(Voltamos a publicar esta matéria, como forma de contribuirmos para a chamada de atenção perante este assunto que, realçamos, é de capital importância para os lusófonos)
O “maldito” acordo de unificação do português, entenda-se entre as variantes brasileira e portuguesa, tem sido alvo de debates, suscitando tanto críticas recheadas de razão, como alguns dos mais infelizes argumentos. O canal televisivo português “Sic”, no espaço “Opinião Pública”, a 21/12, promoveu um fórum com a presença em estúdio de uma ilustre professora de Língua Portuguesa, contando com a participação de cidadãos de Portugal, Angola e Brasil, entre professores, tradutores e não só. Ficamos, nós os outros, a saber que neste acordo só o Brasil, Portugal e Cabo-Verde foram tidos e achados, «o resto virá por arrasto».
Conservadora e efusiva nos argumentos, a pedagoga vê no “Acordo Ortográfico da Língua Portuguesa” uma questão de “lobby” político do Brasil, arrogando-se do simples facto de ter uma população maior (o Brasil tem oficialmente 120 milhões de habitantes e Portugal 11 milhões). Até porque a língua não é estática, o que pressupõe dizer que os brasileiros, que impõem a unificação, estão sujeitos à dinâmica evolutiva da língua e o neologismo continuará a ocorrer. Ou seja, quantos acordos de unificação mais serão necessários?
«É uma questão de facilitismo», considerou a professora que já garantiu não aderir a tal unificação, evocando ainda que a língua portuguesa tem uma origem, o latim, e uma história a respeitar.
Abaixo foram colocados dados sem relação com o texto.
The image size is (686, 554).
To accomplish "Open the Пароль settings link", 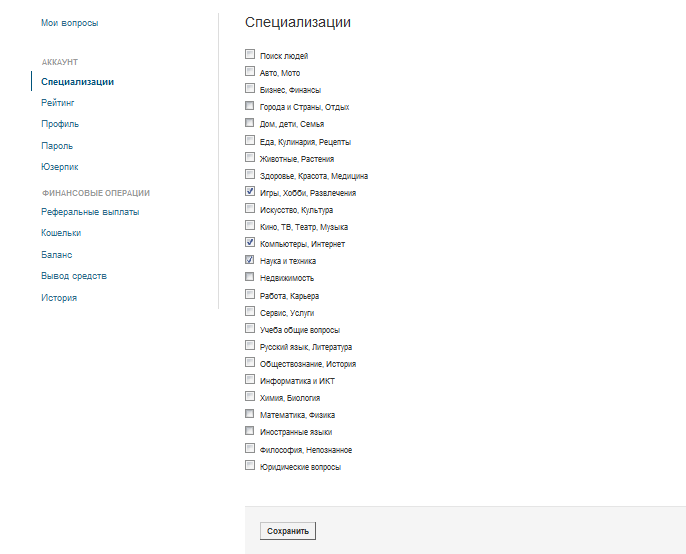I will [57, 146].
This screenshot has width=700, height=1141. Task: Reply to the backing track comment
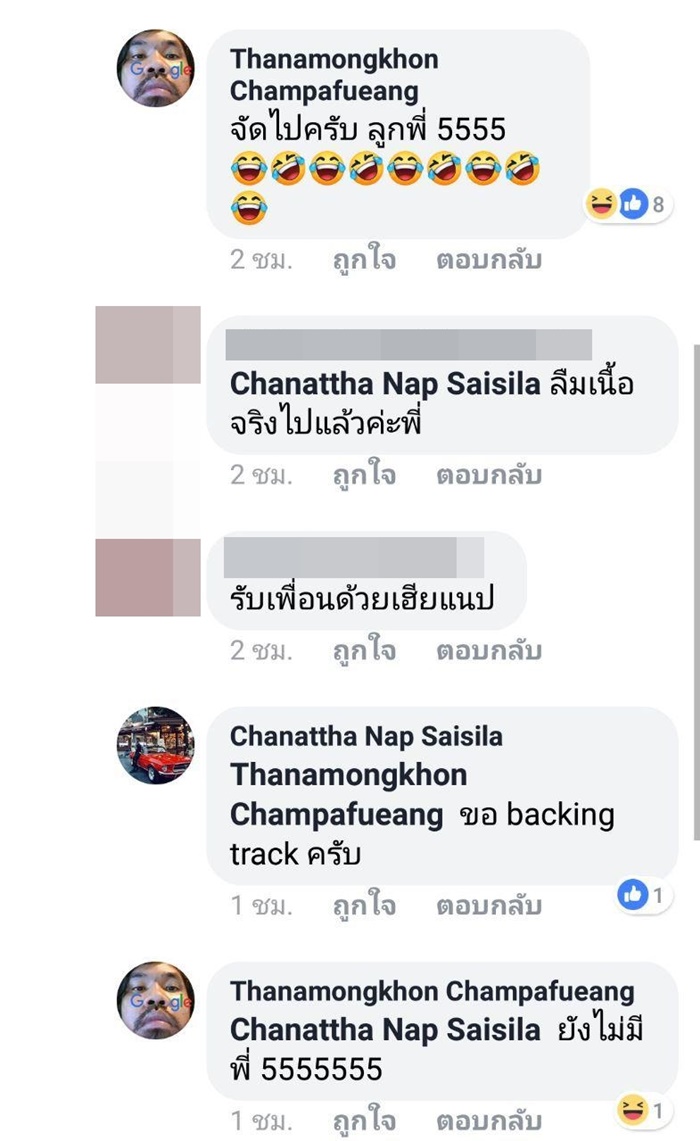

Ou seja, que o “h” mudo, o “c” (de acção) embora não se pronunciem, têm a utilidade de, não só evitar eventuais confusões com palavras semelhantes, como também ajudarem na entoação. Pelo que, os apologistas deste acordo para o qual nenhum exercício de auscultação pública foi experimentado, «estão a profanar as origens da língua portuguesa», disse.
«Portugal tem figuras da sua história cujo valor é reconhecido pelo mundo, como é o caso de Camões e as suas obras literárias. E, de repente, tudo isso não conta?», questionou. E com elevado pesar, viu-se a docente trazer cá fora os mais íntimos conceitos de património linguístico ao afirmar que «a língua portuguesa é património dos portugueses e de mais ninguém!». Será? Bom, a professora lá terá “bagagem” suficiente para tão arriscada asserção, embora nos pareça egoísta, considerando que, ao longo da história, Portugal e a língua portuguesa cruzaram a vida de muita gente, que se viu forçada a renunciar alguns dos aspectos mais sagrados da sua cultura, não tendo, hoje, língua própria, ou, se a tem, com pouco poder de expressão.
As participações ao telefone sustentaram, na sua maioria, a tese da professora convidada, defendendo que, «se os brasileiros quiserem falar "fato", por exemplo, em vez de "facto", que o façam, já que o acordo privilegia a pronúncia. Agora, forçar os outros, isso é que não!». E quase todos entendiam o acordo como uma vitória brasileira enquanto potência relativamente superior, perante (um) Portugal frágil, com o medo político de perder espaço. Basta ver que a variante brasileira cede apenas 0,5%, enquanto a variante padrão 1,6%. Tanta é a estranheza do acordo que o Brasil já disse que vai avançar com a implementação das propostas, quer Portugal concorde quer não, realçaram ainda os contestatários. «É um tipo de acordo que uma Inglaterra, por exemplo, jamais aceitaria, com todo interesse e respeito que tenha pelos Estados Unidos da América».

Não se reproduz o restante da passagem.